Malawi’s Struggle With Deadly Witchcraft Violence
Fighting Deathly Witchcraft Violence in Malawi, A sinister secret is hidden by the peaceful atmosphere that envelops Lupembe, a small settlement on the sandy banks of Lake Malawi.
On December 26, 2019, a grieving family was pursued and killed by a mob motivated by rumors of magic.
The murders are among scores of witchcraft deaths that have shook the nation of southern Africa, sparking discussions about fundamentally altering the rules against spreading rumors from colonial times.
Walinaye Mwanguphiri, 36, told AFP that “hundreds of locals converged on our home from all angles and began attacking me, my brother, and my parents.”
Mwanguphiri claimed to have narrowly escaped death, but his parents, brother, and aunt were all murdered.
According to World Bank data, the country in southern Africa has a belief in witchcraft that is almost as pervasive as its poverty, which affects nearly three out of every four people there.
According to the Centre for Human Rights and Rehabilitation (CHRR), a non-governmental organization situated in the country’s capital Lilongwe, at least 75 persons have been slain by mobs since 2019 who were thought to be practicing dark magic.
Local media only recently revealed that the village leader in Dedza, central Malawi, was executed because locals believed he had used sorcery to slay his nephew.
After at least seven people were killed as vampire rumors spread over the area in 2017, the United Nations was obliged to withdraw its workers from southern Malawi.
A special group entrusted with creating legislative solutions to the problem came to the conclusion that recognizing the reality of magic was the best solution last December.
The laws in Malawi now presuppose that witchcraft does not exist. It is unlawful to accuse someone of practicing witchcraft, according to a legislation created during British colonial control.
However, the commission suggested that it would be preferable to acknowledge the existence of sorcery and declare its use illegal because the majority of Malawians believe in magic.

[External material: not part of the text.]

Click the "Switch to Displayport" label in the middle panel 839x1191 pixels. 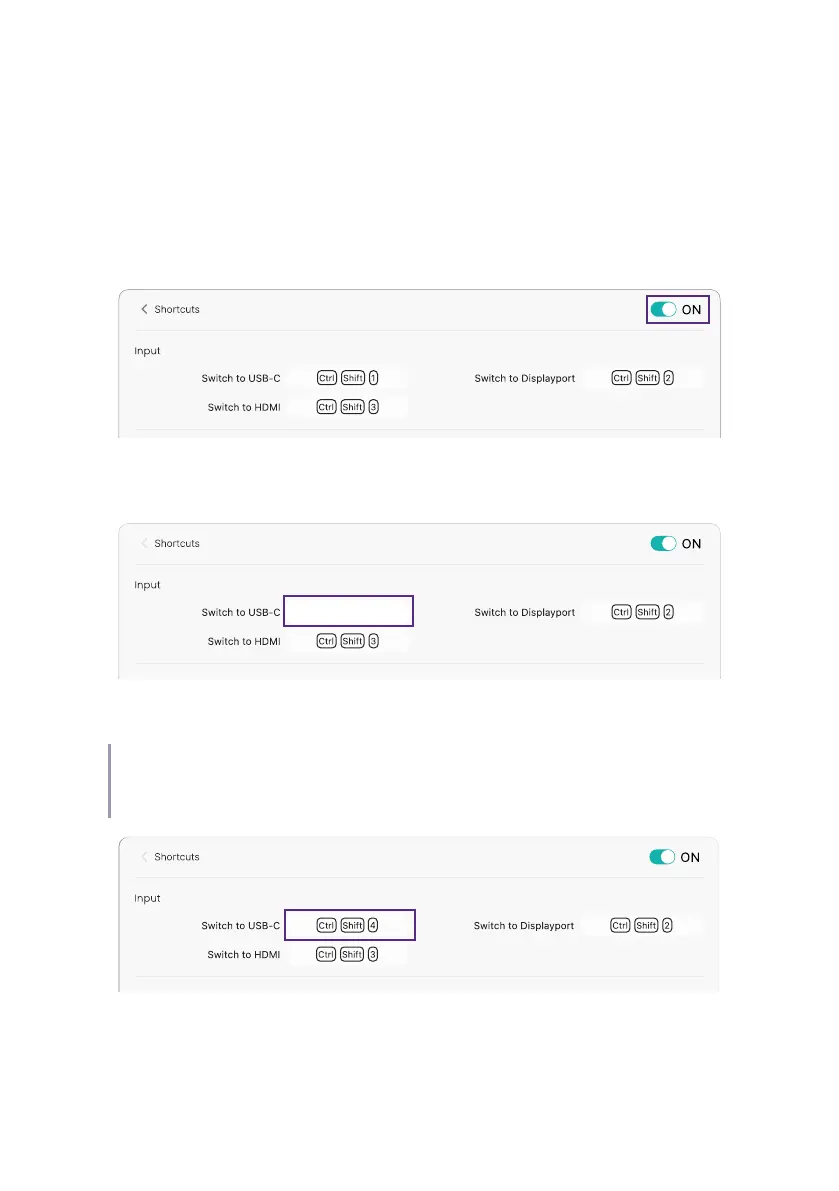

The commission’s chairman, former Supreme Court judge Robert Chinangwa, stated in his findings that laws cannot be used to repress people’s views.
“The commission therefore recommends recognising the existence of witchcraft and states that the law must penalise all witchcraft practices.”
Michael Kaiyatsa, director of CHRR, believes that making witchcraft a crime could help deter citizens from using the law to punish alleged sorcerers.
However, he warned that getting convictions might be difficult.
He declared, “Witchcraft… is not something that you can see or prove.”
According to his group, arrests and prosecutions for murders committed as a result of rumors have been extremely rare.
It depicts this as a case of law enforcement failing to stop the violence and fostering an atmosphere of impunity. It exhorts further action to apprehend murderers.
This month, AFP traveled to Lupembe, which is located 550 kilometers (350 miles) north of Lilongwe on a sandbar of Lake Malawi close to the Tanzanian border.
The 700-person town didn’t appear to have much evidence of the recent horrific incident.
While women scrubbed dishes and clothes, men lazed on a beach in the morning sun while they waited for a catch of sardines they had caught the previous night to dry.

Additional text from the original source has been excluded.